[Фрагмент документа]
□ □ □ □ □ □ □
Элиза, или Настоящая жизнь

Эчерли Клер

Героиня романа Клер Эчерли — француженка Элиза — посмела полюбить алжирца, и чистое светлое чувство явилось причиной для преследования. Элиза и ее возлюбленный буквально затравлены.

Трагизм в романе Клер Эчерли — примета повседневности, примета жизни обездоленных тружеников в буржуазном обществе. Обездоленных не потому, что им угрожает абстрактная злая судьба, представляющая, по мнению модных на капиталистическом Западе философов, основу бытия каждого человека. Нет, в романе зло выступает конкретно, социально определенно, его облик не скрыт метафизическим туманом: таков облик капитализма в наши дни.

КЛЕР ЭЧЕРЛИ

Кто не знает Парижа! Кто не хотел бы увидеть его прекрасные бульвары и площади, знаменитую Эйфелеву башню и Нотр — Дам… Но, помимо тысячи раз описанного праздничного, «туристского», есть и другой Париж, Париж простых рабочих людей, для которых его жизнь — не праздник, а будни, труд, добывание куска хлеба, арена подлинной драмы. Таким предстает Париж в романе о рабочем классе современной французской писательницы Клер Эчерли «Элиза, или Настоящая жизнь».

Клер Эчерли родилась в 1934 году в семье докера в Бордо. В 1940 году ее отец был заключен гитлеровцами в концлагерь, где в 1942 году расстрелян. С ранних лет Клер пришлось зарабатывать себе на жизнь. И об этой своей нелегкой судьбе ей хотелось рассказать. День за днем, отрывая перед работой дорогие часы от сна, Клер писала свою книгу.
□ □ □ □ □ □ □
[Извлечённые строки]

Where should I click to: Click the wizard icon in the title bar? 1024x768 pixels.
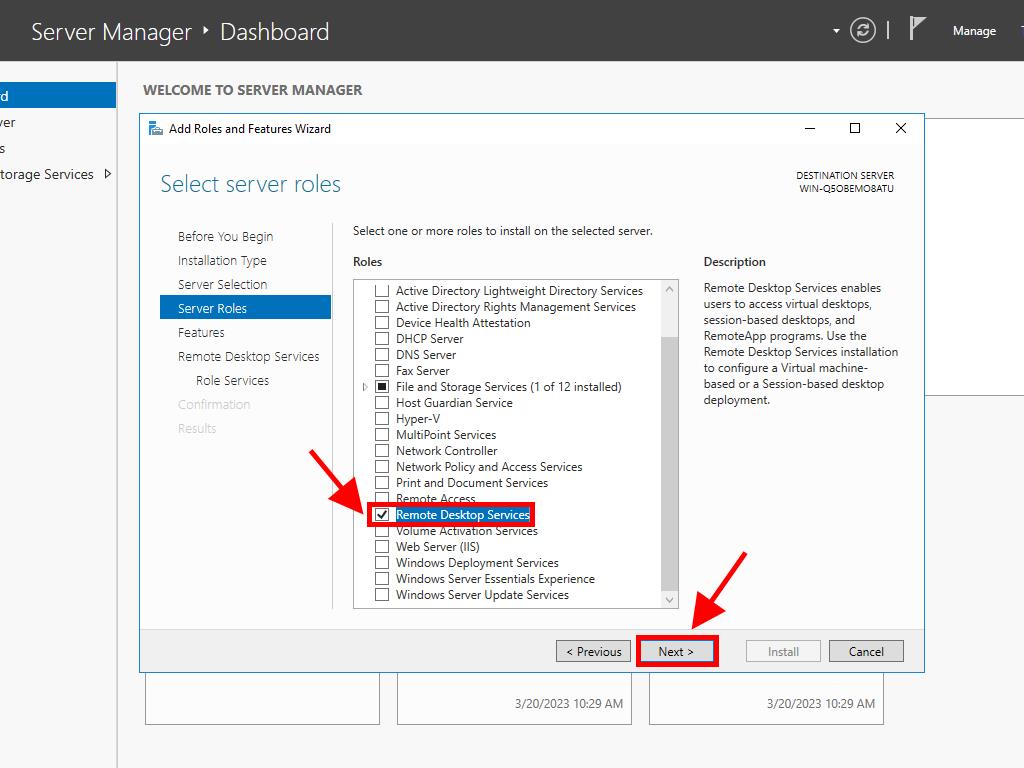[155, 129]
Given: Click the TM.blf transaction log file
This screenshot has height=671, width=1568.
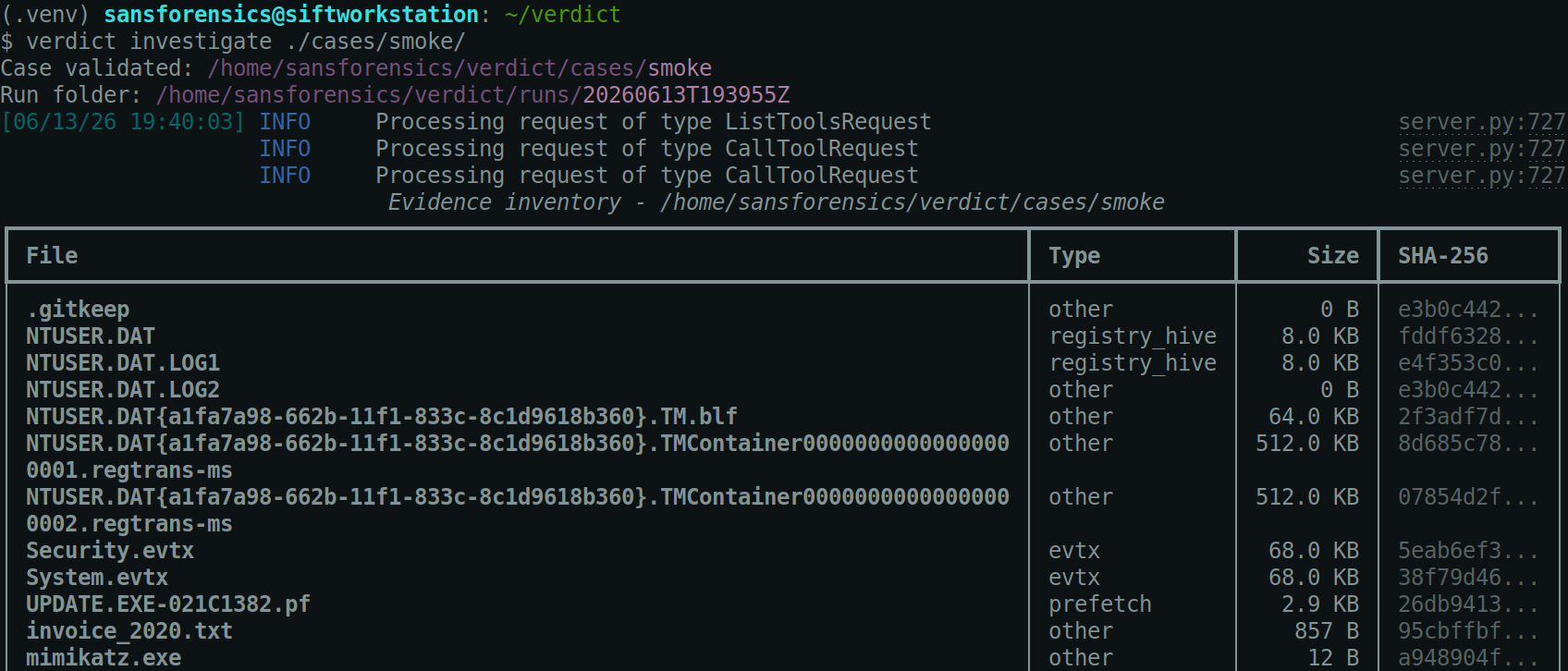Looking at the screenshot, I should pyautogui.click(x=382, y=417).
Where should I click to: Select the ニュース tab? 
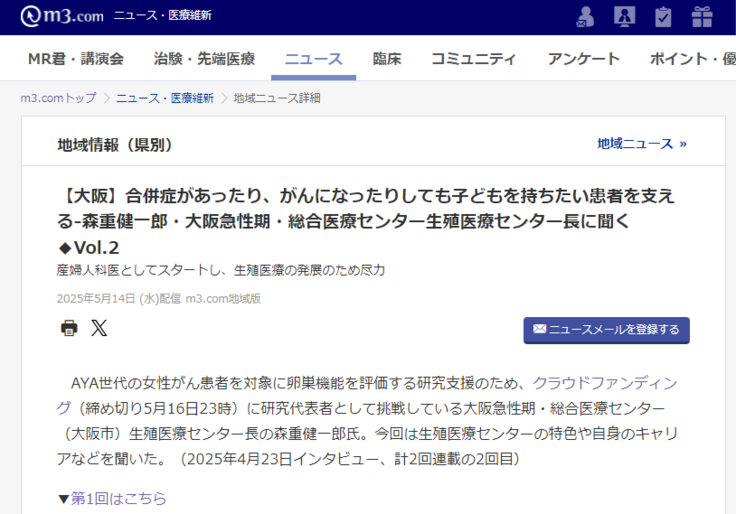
□ □ □ □ □ □ □
[Задание] Пожалуйста, продолжите текст о Клер Эчерли и её романе «Элиза, или Настоящая жизнь», начиная сразу после его последнего предложения.

[Ответ]
В 1967 году в Париже ее роман был опубликован. Во французской литературе прозвучал голос свежий и сильный. Он был услышан — в том же 1967 году роман получил премию «Фемина», одну из литературных премий, присуждаемых ежегодно во Франции. Книга эта не претендует на какой–то очередной переворот в искусстве, чем в наши дни так злоупотребляют коллеги Эчерли в литературе. Просто хлебнувшая горя женщина решила поведать о своем трудном пути, о своей трагической любви и об изнурительном труде на заводском конвейере.

Общество «всеобщего благоденствия» — так именуют нынешний капитализм современные буржуазные ученые во множестве трактатов и выступлений. В противовес им Эчерли пишет книгу о капитализме без прикрас, о вопиюще тяжелом положении рабочих в этом обществе, книгу, полную гневного пафоса.

Героиня романа Клер Эчерли — француженка Элиза — посмела полюбить алжирца, и чистое светлое чувство явилось причиной для преследования. Элиза и ее возлюбленный буквально затравлены.

РОМАН-ГАЗЕТА

№ 3(625) 1969

ИЗДАТЕЛЬСТВО «ХУДОЖЕСТВЕННАЯ ЛИТЕРАТУРА»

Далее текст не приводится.